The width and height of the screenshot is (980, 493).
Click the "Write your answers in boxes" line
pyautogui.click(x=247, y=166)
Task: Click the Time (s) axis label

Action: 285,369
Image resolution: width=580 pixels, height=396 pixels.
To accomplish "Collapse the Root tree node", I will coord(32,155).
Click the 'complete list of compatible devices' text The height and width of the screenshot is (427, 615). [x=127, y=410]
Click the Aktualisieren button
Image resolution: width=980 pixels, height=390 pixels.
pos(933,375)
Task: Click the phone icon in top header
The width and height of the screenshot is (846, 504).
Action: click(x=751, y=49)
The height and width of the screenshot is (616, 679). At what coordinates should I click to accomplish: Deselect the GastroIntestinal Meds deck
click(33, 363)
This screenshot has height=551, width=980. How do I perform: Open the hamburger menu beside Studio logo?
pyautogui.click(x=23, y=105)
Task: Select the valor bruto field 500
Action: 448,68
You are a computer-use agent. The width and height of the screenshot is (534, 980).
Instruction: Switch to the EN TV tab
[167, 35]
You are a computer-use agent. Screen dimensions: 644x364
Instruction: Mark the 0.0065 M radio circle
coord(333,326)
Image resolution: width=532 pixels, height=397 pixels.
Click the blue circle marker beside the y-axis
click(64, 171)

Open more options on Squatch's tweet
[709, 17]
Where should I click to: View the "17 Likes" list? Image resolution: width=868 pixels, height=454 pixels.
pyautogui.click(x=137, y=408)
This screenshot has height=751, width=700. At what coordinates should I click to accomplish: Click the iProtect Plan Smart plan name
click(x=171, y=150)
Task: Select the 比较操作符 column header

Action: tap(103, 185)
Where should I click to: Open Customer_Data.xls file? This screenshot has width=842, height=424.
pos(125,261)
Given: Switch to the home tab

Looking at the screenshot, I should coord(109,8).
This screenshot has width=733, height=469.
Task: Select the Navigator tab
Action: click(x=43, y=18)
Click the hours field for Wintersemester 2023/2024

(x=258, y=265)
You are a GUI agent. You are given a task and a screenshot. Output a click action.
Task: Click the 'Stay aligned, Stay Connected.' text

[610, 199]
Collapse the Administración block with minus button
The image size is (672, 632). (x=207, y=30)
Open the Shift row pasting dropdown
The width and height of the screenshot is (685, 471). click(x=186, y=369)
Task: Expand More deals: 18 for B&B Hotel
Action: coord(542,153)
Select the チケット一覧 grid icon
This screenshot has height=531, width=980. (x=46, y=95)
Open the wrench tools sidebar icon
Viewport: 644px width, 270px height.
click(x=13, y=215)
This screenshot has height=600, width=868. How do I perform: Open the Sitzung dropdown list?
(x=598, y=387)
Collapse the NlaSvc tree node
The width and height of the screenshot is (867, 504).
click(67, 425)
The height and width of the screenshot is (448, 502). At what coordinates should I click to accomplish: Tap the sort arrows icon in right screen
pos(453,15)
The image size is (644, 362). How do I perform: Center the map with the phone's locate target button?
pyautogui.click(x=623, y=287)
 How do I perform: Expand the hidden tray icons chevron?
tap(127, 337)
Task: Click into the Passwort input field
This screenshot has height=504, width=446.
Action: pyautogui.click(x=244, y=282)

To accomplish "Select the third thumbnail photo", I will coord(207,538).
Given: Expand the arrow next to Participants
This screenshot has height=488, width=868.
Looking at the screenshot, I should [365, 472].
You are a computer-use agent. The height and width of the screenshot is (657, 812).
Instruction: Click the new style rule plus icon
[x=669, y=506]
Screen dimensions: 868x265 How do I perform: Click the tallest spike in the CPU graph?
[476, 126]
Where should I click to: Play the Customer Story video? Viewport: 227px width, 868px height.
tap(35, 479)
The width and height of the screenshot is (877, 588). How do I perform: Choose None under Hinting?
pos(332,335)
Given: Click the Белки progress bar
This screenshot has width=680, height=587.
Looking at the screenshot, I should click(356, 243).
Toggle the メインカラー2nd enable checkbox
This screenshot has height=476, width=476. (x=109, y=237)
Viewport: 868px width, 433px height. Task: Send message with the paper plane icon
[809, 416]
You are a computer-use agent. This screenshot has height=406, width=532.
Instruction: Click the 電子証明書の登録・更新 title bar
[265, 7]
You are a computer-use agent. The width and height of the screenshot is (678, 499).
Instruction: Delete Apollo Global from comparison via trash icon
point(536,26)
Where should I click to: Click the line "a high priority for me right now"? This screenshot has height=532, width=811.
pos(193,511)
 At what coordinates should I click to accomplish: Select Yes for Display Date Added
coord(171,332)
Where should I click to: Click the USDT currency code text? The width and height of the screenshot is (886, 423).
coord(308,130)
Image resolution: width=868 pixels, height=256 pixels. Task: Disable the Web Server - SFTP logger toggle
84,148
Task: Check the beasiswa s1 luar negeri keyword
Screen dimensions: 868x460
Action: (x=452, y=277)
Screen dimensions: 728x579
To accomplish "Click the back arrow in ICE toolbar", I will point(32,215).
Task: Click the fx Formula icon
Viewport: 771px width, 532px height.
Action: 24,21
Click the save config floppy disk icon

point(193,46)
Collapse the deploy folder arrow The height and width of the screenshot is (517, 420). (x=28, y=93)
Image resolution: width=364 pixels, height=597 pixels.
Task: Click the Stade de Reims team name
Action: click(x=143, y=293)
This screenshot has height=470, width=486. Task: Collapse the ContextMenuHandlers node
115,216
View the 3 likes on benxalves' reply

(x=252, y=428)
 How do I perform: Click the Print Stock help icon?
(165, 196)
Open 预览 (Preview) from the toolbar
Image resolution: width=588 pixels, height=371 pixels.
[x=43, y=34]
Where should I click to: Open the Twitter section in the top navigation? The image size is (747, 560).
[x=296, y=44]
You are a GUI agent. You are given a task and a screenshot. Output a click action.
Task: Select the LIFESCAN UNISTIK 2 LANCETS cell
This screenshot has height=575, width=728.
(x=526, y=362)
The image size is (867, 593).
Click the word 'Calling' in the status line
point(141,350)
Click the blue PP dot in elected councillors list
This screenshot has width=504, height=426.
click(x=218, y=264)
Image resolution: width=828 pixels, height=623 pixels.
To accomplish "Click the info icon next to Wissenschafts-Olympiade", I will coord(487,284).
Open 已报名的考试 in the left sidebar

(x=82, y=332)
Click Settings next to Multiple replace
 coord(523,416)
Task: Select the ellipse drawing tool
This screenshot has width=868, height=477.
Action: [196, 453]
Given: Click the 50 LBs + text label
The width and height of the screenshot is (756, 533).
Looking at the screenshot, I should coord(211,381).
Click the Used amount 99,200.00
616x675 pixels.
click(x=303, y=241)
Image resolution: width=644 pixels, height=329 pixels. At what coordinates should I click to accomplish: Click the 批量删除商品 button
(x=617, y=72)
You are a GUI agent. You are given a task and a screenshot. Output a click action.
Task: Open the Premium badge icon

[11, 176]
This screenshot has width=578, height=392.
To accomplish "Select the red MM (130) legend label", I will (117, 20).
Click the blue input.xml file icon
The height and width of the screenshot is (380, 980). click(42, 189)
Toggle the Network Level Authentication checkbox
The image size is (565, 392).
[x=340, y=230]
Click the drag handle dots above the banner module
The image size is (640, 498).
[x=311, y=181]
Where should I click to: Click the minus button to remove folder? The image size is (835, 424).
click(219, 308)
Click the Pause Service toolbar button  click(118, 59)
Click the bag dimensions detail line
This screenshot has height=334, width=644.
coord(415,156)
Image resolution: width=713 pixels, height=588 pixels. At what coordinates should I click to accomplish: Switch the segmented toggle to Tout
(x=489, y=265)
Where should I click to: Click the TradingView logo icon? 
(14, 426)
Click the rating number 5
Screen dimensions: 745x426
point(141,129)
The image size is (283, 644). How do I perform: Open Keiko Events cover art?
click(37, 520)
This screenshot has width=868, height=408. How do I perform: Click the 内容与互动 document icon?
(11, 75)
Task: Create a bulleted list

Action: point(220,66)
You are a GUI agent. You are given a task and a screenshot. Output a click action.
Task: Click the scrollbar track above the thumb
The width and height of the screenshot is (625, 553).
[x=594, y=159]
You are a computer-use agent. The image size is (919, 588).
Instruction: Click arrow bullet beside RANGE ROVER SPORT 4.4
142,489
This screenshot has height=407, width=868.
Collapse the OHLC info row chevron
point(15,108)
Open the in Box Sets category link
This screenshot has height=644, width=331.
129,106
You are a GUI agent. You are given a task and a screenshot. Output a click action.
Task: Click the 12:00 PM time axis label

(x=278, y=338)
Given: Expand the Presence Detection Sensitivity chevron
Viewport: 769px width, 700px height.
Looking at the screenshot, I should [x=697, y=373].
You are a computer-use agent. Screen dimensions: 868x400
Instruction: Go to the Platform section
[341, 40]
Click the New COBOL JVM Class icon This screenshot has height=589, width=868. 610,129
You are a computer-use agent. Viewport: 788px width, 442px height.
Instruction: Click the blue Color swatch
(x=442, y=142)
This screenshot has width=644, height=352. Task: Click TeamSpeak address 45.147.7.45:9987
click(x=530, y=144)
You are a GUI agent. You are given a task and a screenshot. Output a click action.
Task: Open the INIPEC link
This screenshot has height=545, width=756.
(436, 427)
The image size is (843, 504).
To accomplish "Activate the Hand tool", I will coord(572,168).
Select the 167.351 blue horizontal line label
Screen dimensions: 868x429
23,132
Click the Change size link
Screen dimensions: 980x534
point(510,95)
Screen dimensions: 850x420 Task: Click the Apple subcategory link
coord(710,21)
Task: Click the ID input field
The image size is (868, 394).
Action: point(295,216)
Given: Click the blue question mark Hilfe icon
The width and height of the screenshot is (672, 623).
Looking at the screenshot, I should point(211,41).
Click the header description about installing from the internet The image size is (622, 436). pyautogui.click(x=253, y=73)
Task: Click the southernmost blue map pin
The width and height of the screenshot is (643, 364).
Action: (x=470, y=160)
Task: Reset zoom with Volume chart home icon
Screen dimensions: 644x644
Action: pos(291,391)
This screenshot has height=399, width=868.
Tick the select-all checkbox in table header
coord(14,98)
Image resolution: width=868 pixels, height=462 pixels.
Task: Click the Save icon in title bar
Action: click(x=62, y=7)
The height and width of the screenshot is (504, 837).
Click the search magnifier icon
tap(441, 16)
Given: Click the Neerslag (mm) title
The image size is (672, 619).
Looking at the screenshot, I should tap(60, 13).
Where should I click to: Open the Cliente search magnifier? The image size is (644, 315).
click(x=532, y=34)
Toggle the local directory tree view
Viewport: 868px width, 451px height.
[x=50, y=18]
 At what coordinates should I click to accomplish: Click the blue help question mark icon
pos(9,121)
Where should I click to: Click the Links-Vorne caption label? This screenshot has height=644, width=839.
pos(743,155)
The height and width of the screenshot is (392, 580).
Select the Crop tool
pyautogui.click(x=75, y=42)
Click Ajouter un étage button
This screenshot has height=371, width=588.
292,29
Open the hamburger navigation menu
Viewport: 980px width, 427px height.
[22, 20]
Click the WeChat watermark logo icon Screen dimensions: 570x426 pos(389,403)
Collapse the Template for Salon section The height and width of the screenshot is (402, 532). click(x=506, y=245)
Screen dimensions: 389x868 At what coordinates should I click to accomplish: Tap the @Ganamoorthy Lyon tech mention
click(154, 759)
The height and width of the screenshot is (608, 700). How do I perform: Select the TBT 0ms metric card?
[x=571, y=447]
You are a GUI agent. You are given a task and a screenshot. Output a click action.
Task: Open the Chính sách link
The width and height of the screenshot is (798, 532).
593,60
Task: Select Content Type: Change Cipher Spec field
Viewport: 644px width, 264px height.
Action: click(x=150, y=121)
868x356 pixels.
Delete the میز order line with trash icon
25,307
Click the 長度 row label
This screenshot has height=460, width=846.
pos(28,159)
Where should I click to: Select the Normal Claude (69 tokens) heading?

──────────

YOUR OBJECTIVE
All lines above that include the word "toolbar" should be located and copied.

EXPECTED ANSWER
To accomplish "Click the back arrow in ICE toolbar", I will point(32,215).
Open 预览 (Preview) from the toolbar
Click the Pause Service toolbar button  click(118, 59)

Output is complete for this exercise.